What is being asked:
Return only the stretch of the material below that begins with the line containing "Given: Click the Il Taccuino preview image" and ends with the line containing "Image resolution: width=397", exactly; both of those lines belong to it.

The records:
....

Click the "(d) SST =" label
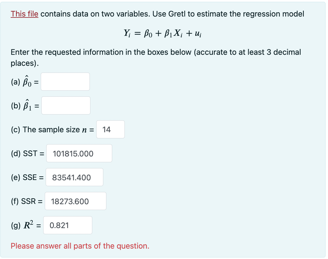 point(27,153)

....

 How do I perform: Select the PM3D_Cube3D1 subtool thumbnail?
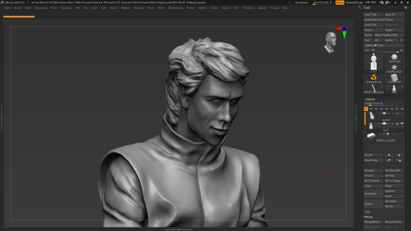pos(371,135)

....

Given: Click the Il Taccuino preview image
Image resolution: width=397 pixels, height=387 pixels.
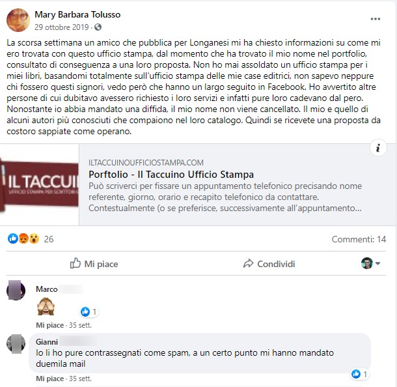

....

Task response:
Given: Click the Il Taccuino preview image
Image resolution: width=397 pixels, height=387 pixels.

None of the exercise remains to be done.